Evaluation of Properties of Constructed Tubular-Steel Cast-in-Place Pilings

Abstract

Bridge foundations contribute significantly to the serviceability and efficiency of in-service transportation networks. Foundation failure may lead to catastrophic failure of the entire structure, which in turn results in system failure, loss of life, and detours. When the soil within ground surface layers fails to satisfy the bearing capacity requirements, deep foundations such as tubular-steel concrete-filled piles are commonly used in practice. A challenge that often exists with these systems is the uncertainty surrounding in-service capacity as well as condition, which is difficult to determine from the surface.

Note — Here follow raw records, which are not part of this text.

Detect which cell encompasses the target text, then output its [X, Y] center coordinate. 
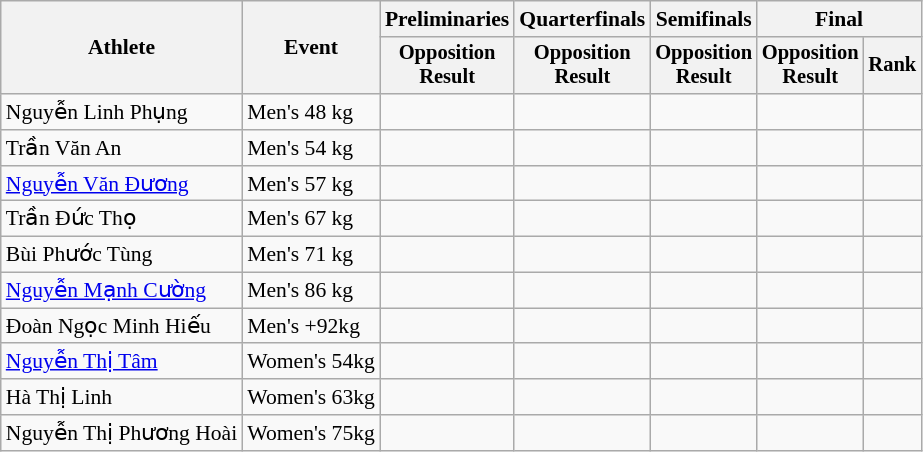
Nguyễn Mạnh Cường [122, 291]
Men's 57 kg [311, 184]
Nguyễn Linh Phụng [122, 112]
Rank [893, 66]
Đoàn Ngọc Minh Hiếu [122, 326]
Women's 75kg [311, 433]
Athlete [122, 48]
Quarterfinals [582, 19]
Final [839, 19]
Women's 54kg [311, 362]
Preliminaries [447, 19]
Men's 71 kg [311, 255]
Nguyễn Văn Đương [122, 184]
Event [311, 48]
Nguyễn Thị Tâm [122, 362]
Trần Văn An [122, 148]
Women's 63kg [311, 397]
Men's +92kg [311, 326]
Men's 48 kg [311, 112]
Semifinals [704, 19]
Men's 86 kg [311, 291]
Nguyễn Thị Phương Hoài [122, 433]
Men's 54 kg [311, 148]
Men's 67 kg [311, 219]
Hà Thị Linh [122, 397]
Trần Đức Thọ [122, 219]
Bùi Phước Tùng [122, 255]
Extract the (x, y) coordinate from the center of the cell holding the provided text.  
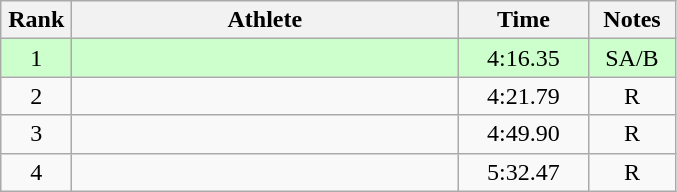
3 (36, 134)
4:21.79 (524, 96)
5:32.47 (524, 172)
Time (524, 20)
4:49.90 (524, 134)
Rank (36, 20)
1 (36, 58)
4:16.35 (524, 58)
SA/B (632, 58)
Athlete (265, 20)
Notes (632, 20)
4 (36, 172)
2 (36, 96)
Return the (X, Y) coordinate for the center point of the cell that contains the specified text.  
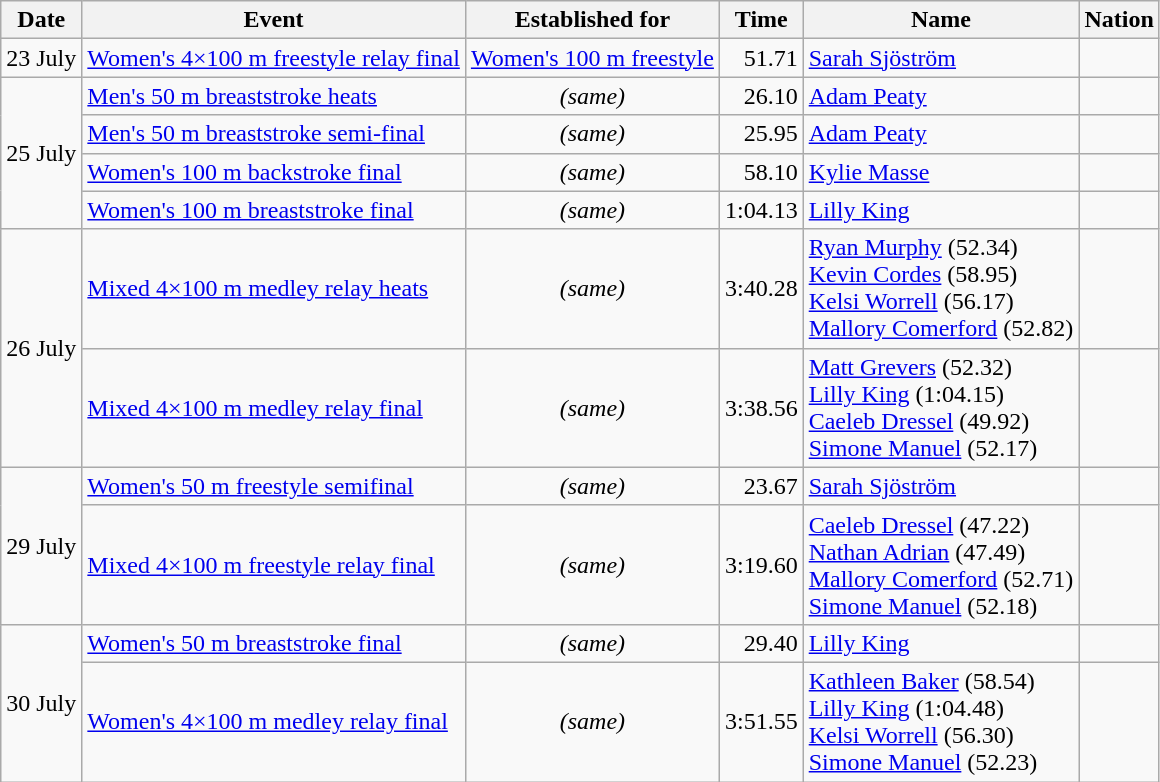
Men's 50 m breaststroke heats (274, 96)
51.71 (761, 58)
1:04.13 (761, 210)
26.10 (761, 96)
29.40 (761, 643)
Women's 4×100 m medley relay final (274, 722)
Women's 4×100 m freestyle relay final (274, 58)
Time (761, 20)
Nation (1119, 20)
Women's 100 m backstroke final (274, 172)
Ryan Murphy (52.34)Kevin Cordes (58.95)Kelsi Worrell (56.17)Mallory Comerford (52.82) (941, 288)
Kylie Masse (941, 172)
23 July (42, 58)
Women's 50 m breaststroke final (274, 643)
3:40.28 (761, 288)
3:19.60 (761, 564)
23.67 (761, 486)
Established for (592, 20)
29 July (42, 546)
Event (274, 20)
25.95 (761, 134)
26 July (42, 348)
25 July (42, 153)
30 July (42, 702)
Name (941, 20)
Date (42, 20)
58.10 (761, 172)
3:51.55 (761, 722)
Mixed 4×100 m medley relay heats (274, 288)
Men's 50 m breaststroke semi-final (274, 134)
Mixed 4×100 m freestyle relay final (274, 564)
Women's 100 m breaststroke final (274, 210)
Caeleb Dressel (47.22)Nathan Adrian (47.49)Mallory Comerford (52.71)Simone Manuel (52.18) (941, 564)
Women's 50 m freestyle semifinal (274, 486)
Kathleen Baker (58.54)Lilly King (1:04.48)Kelsi Worrell (56.30)Simone Manuel (52.23) (941, 722)
Mixed 4×100 m medley relay final (274, 408)
Women's 100 m freestyle (592, 58)
Matt Grevers (52.32)Lilly King (1:04.15)Caeleb Dressel (49.92)Simone Manuel (52.17) (941, 408)
3:38.56 (761, 408)
Scan for the cell matching the given text and deliver its (X, Y) coordinate at center. 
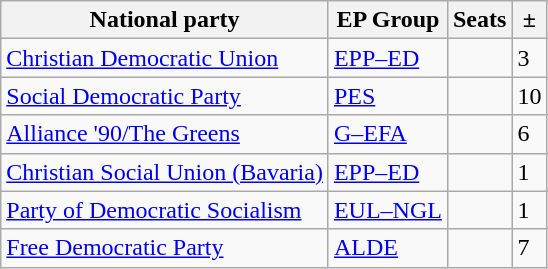
National party (165, 20)
3 (530, 58)
EP Group (388, 20)
6 (530, 134)
10 (530, 96)
EUL–NGL (388, 210)
Alliance '90/The Greens (165, 134)
PES (388, 96)
Christian Democratic Union (165, 58)
Party of Democratic Socialism (165, 210)
G–EFA (388, 134)
Christian Social Union (Bavaria) (165, 172)
Free Democratic Party (165, 248)
Seats (479, 20)
ALDE (388, 248)
7 (530, 248)
Social Democratic Party (165, 96)
± (530, 20)
For the text-containing cell, return its midpoint in (x, y) coordinate format. 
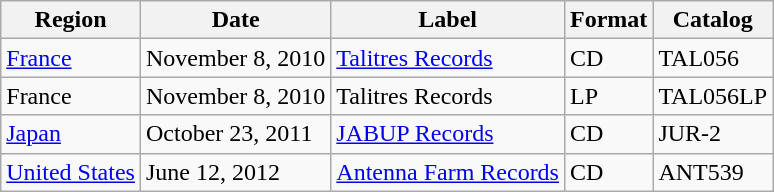
October 23, 2011 (235, 134)
Region (71, 20)
LP (608, 96)
TAL056 (713, 58)
United States (71, 172)
Format (608, 20)
Catalog (713, 20)
JABUP Records (448, 134)
JUR-2 (713, 134)
Japan (71, 134)
Label (448, 20)
Date (235, 20)
TAL056LP (713, 96)
ANT539 (713, 172)
June 12, 2012 (235, 172)
Antenna Farm Records (448, 172)
Output the [X, Y] coordinate of the center of the cell containing the given text.  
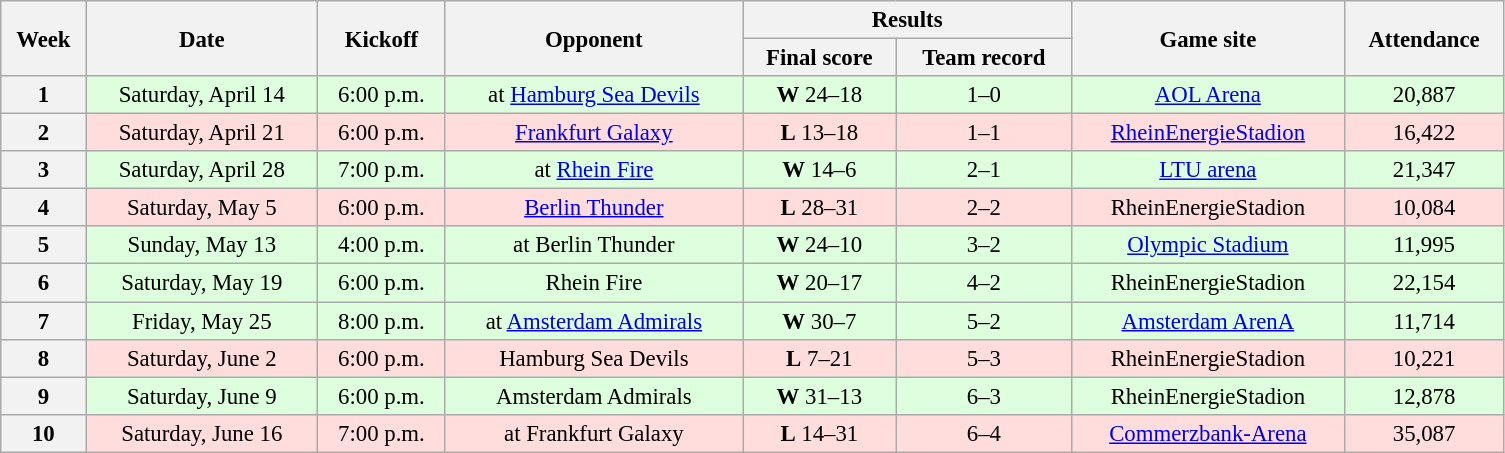
Game site [1208, 38]
Rhein Fire [594, 283]
Saturday, June 2 [202, 358]
8 [44, 358]
3–2 [984, 245]
Final score [820, 58]
3 [44, 170]
2–1 [984, 170]
at Berlin Thunder [594, 245]
7 [44, 321]
LTU arena [1208, 170]
L 14–31 [820, 433]
2 [44, 133]
Saturday, April 14 [202, 95]
5 [44, 245]
Sunday, May 13 [202, 245]
35,087 [1424, 433]
16,422 [1424, 133]
Team record [984, 58]
Kickoff [382, 38]
Results [908, 20]
4–2 [984, 283]
21,347 [1424, 170]
8:00 p.m. [382, 321]
W 24–18 [820, 95]
L 7–21 [820, 358]
W 30–7 [820, 321]
at Amsterdam Admirals [594, 321]
11,714 [1424, 321]
L 28–31 [820, 208]
Saturday, June 9 [202, 396]
5–3 [984, 358]
W 20–17 [820, 283]
5–2 [984, 321]
at Hamburg Sea Devils [594, 95]
Date [202, 38]
Saturday, April 21 [202, 133]
W 31–13 [820, 396]
4 [44, 208]
Saturday, April 28 [202, 170]
1 [44, 95]
6–3 [984, 396]
at Rhein Fire [594, 170]
22,154 [1424, 283]
Hamburg Sea Devils [594, 358]
Attendance [1424, 38]
20,887 [1424, 95]
W 14–6 [820, 170]
Berlin Thunder [594, 208]
W 24–10 [820, 245]
Saturday, May 5 [202, 208]
Friday, May 25 [202, 321]
4:00 p.m. [382, 245]
Olympic Stadium [1208, 245]
Frankfurt Galaxy [594, 133]
1–0 [984, 95]
Commerzbank-Arena [1208, 433]
at Frankfurt Galaxy [594, 433]
Week [44, 38]
L 13–18 [820, 133]
1–1 [984, 133]
9 [44, 396]
12,878 [1424, 396]
2–2 [984, 208]
Saturday, June 16 [202, 433]
AOL Arena [1208, 95]
10 [44, 433]
10,221 [1424, 358]
Opponent [594, 38]
6–4 [984, 433]
6 [44, 283]
Amsterdam Admirals [594, 396]
Amsterdam ArenA [1208, 321]
Saturday, May 19 [202, 283]
10,084 [1424, 208]
11,995 [1424, 245]
Detect which cell encompasses the target text, then output its (x, y) center coordinate. 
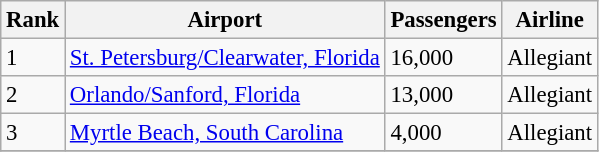
Orlando/Sanford, Florida (226, 95)
Myrtle Beach, South Carolina (226, 133)
Airport (226, 20)
Passengers (444, 20)
16,000 (444, 58)
13,000 (444, 95)
1 (33, 58)
Rank (33, 20)
Airline (550, 20)
3 (33, 133)
4,000 (444, 133)
2 (33, 95)
St. Petersburg/Clearwater, Florida (226, 58)
Extract the (X, Y) coordinate from the center of the cell holding the provided text.  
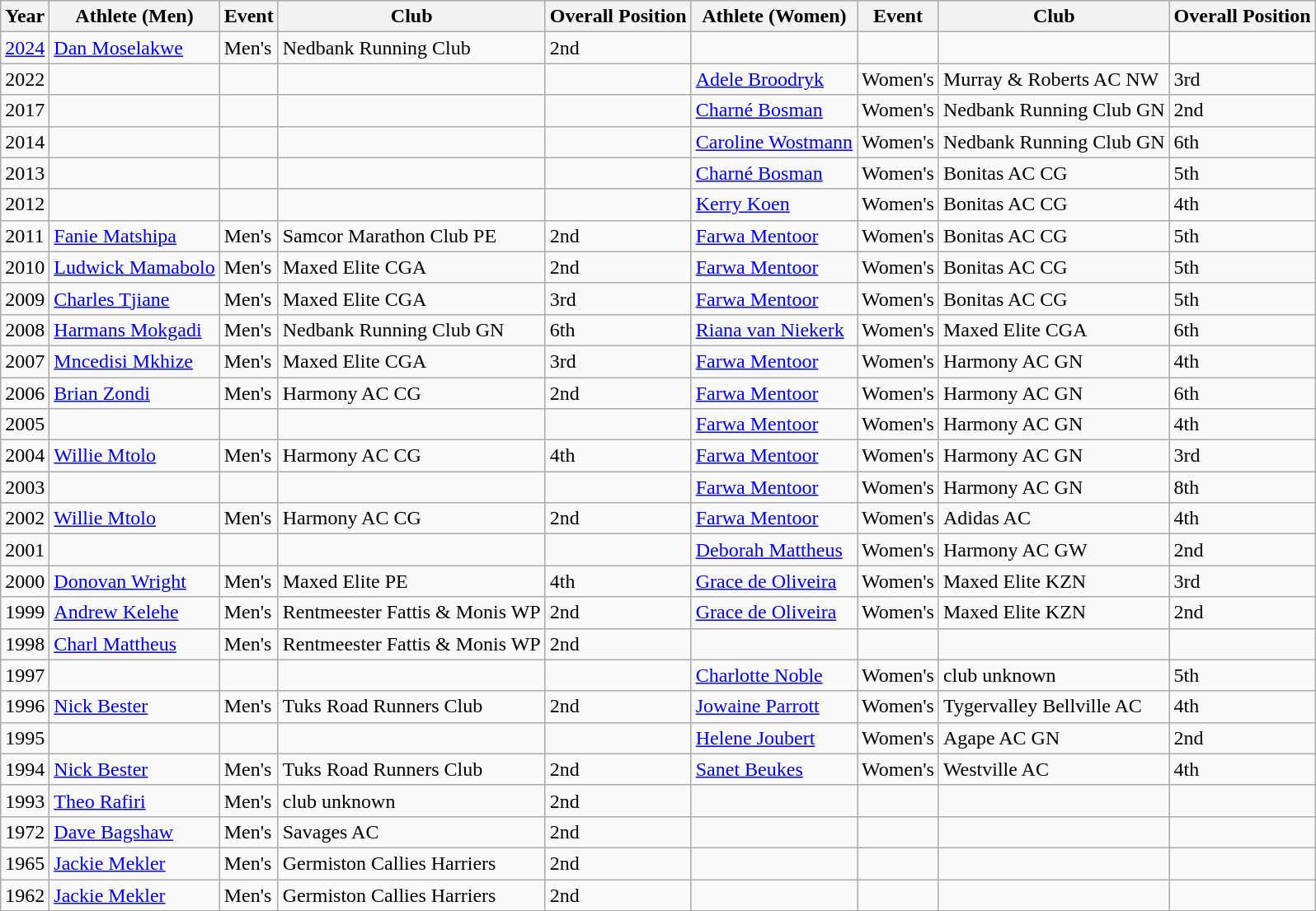
Tygervalley Bellville AC (1054, 707)
Brian Zondi (134, 393)
1965 (25, 863)
2024 (25, 48)
Deborah Mattheus (773, 550)
2010 (25, 267)
2005 (25, 425)
8th (1242, 487)
2004 (25, 456)
2014 (25, 142)
Sanet Beukes (773, 769)
2012 (25, 204)
Dave Bagshaw (134, 832)
2009 (25, 298)
2008 (25, 330)
Westville AC (1054, 769)
2006 (25, 393)
2000 (25, 581)
Maxed Elite PE (411, 581)
2007 (25, 361)
Caroline Wostmann (773, 142)
1972 (25, 832)
Kerry Koen (773, 204)
Charl Mattheus (134, 644)
1998 (25, 644)
2002 (25, 519)
1999 (25, 613)
2001 (25, 550)
Dan Moselakwe (134, 48)
Andrew Kelehe (134, 613)
Year (25, 16)
1996 (25, 707)
2011 (25, 236)
Murray & Roberts AC NW (1054, 79)
Mncedisi Mkhize (134, 361)
Savages AC (411, 832)
2022 (25, 79)
Charles Tjiane (134, 298)
Ludwick Mamabolo (134, 267)
1962 (25, 895)
Helene Joubert (773, 738)
1993 (25, 801)
2017 (25, 110)
Harmans Mokgadi (134, 330)
Jowaine Parrott (773, 707)
Athlete (Men) (134, 16)
Harmony AC GW (1054, 550)
Theo Rafiri (134, 801)
Adele Broodryk (773, 79)
1994 (25, 769)
Athlete (Women) (773, 16)
1995 (25, 738)
Samcor Marathon Club PE (411, 236)
Charlotte Noble (773, 675)
2003 (25, 487)
Fanie Matshipa (134, 236)
2013 (25, 173)
Adidas AC (1054, 519)
Agape AC GN (1054, 738)
Riana van Niekerk (773, 330)
1997 (25, 675)
Nedbank Running Club (411, 48)
Donovan Wright (134, 581)
Identify which cell holds the provided text, then report its (X, Y) central coordinate. 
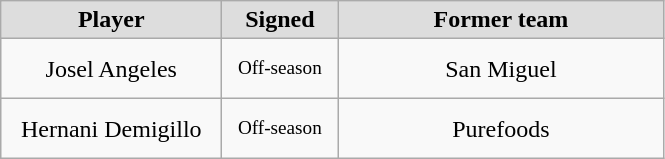
Hernani Demigillo (112, 129)
Signed (280, 20)
Josel Angeles (112, 69)
Player (112, 20)
Purefoods (501, 129)
San Miguel (501, 69)
Former team (501, 20)
Output the (x, y) coordinate of the center of the cell containing the given text.  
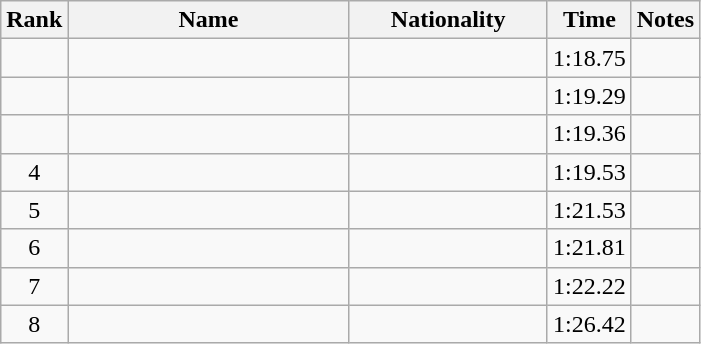
Notes (665, 20)
5 (34, 210)
1:19.53 (589, 172)
Name (208, 20)
1:21.81 (589, 248)
1:19.36 (589, 134)
1:22.22 (589, 286)
Nationality (448, 20)
1:26.42 (589, 324)
1:19.29 (589, 96)
Time (589, 20)
4 (34, 172)
8 (34, 324)
7 (34, 286)
6 (34, 248)
Rank (34, 20)
1:21.53 (589, 210)
1:18.75 (589, 58)
For the text-containing cell, return its midpoint in (X, Y) coordinate format. 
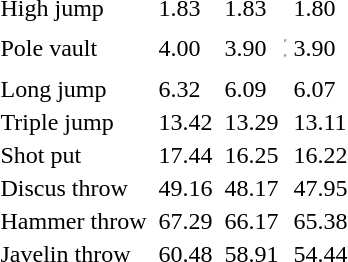
49.16 (186, 188)
48.17 (252, 188)
6.32 (186, 89)
6.09 (252, 89)
4.00 (186, 48)
16.25 (252, 155)
17.44 (186, 155)
3.90 (252, 48)
13.42 (186, 122)
66.17 (252, 221)
13.29 (252, 122)
67.29 (186, 221)
Output the [x, y] coordinate of the center of the cell containing the given text.  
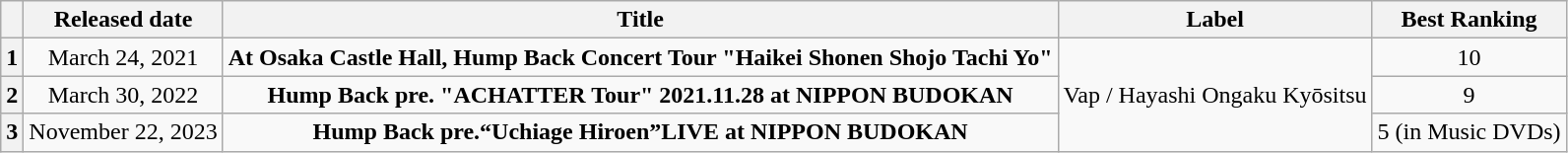
10 [1470, 57]
1 [12, 57]
At Osaka Castle Hall, Hump Back Concert Tour "Haikei Shonen Shojo Tachi Yo" [640, 57]
3 [12, 132]
Best Ranking [1470, 20]
Released date [123, 20]
9 [1470, 95]
2 [12, 95]
Title [640, 20]
Hump Back pre.“Uchiage Hiroen”LIVE at NIPPON BUDOKAN [640, 132]
November 22, 2023 [123, 132]
March 30, 2022 [123, 95]
Label [1215, 20]
Vap / Hayashi Ongaku Kyōsitsu [1215, 95]
March 24, 2021 [123, 57]
5 (in Music DVDs) [1470, 132]
Hump Back pre. "ACHATTER Tour" 2021.11.28 at NIPPON BUDOKAN [640, 95]
Detect which cell encompasses the target text, then output its (X, Y) center coordinate. 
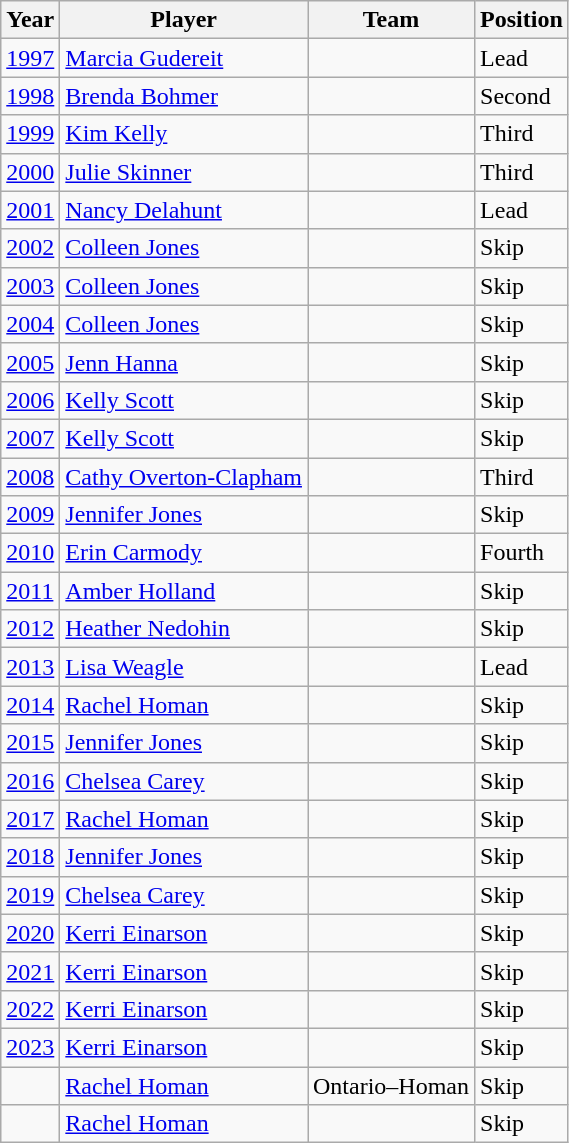
Player (184, 20)
Fourth (522, 553)
2001 (30, 210)
Heather Nedohin (184, 629)
1999 (30, 134)
2017 (30, 819)
2018 (30, 857)
Year (30, 20)
Erin Carmody (184, 553)
2014 (30, 705)
2015 (30, 743)
2013 (30, 667)
1998 (30, 96)
2022 (30, 1009)
Position (522, 20)
2021 (30, 971)
Cathy Overton-Clapham (184, 477)
2005 (30, 362)
2016 (30, 781)
2007 (30, 438)
2011 (30, 591)
Ontario–Homan (392, 1085)
Team (392, 20)
Brenda Bohmer (184, 96)
2008 (30, 477)
Lisa Weagle (184, 667)
2003 (30, 286)
2009 (30, 515)
2004 (30, 324)
Julie Skinner (184, 172)
2012 (30, 629)
1997 (30, 58)
Jenn Hanna (184, 362)
2000 (30, 172)
2019 (30, 895)
Marcia Gudereit (184, 58)
Second (522, 96)
2006 (30, 400)
Nancy Delahunt (184, 210)
Kim Kelly (184, 134)
2023 (30, 1047)
Amber Holland (184, 591)
2020 (30, 933)
2010 (30, 553)
2002 (30, 248)
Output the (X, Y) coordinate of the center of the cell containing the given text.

As a consequence, transportation agencies such as the Wisconsin Department of Transportation use conservative approaches, such as neglecting the tubular-steel contribution or bounding the compressive strength of the core concrete, to design these systems. This approach, while effective for safety, can yield overly conservative and costly designs. The main purpose of this investigation was to evaluate the behavior of tubular-steel, concrete-filled, cast-in-place pilings, with a concentration on the compressive strength and composite behavior between concrete core and steel shell. In this regard, a series of experimental studies, including composite and noncomposite compression loading, core samples, push-through, and flexural testing together with a compatible finite element analysis, were conducted on a series of field-cast piles with different geometrical properties. The results indicated that the steel shell made a significant contribution to the axial loading capacity of the cast-in-place piles. Moreover, no evidence of bond loss was observed during the corresponding experimental studies.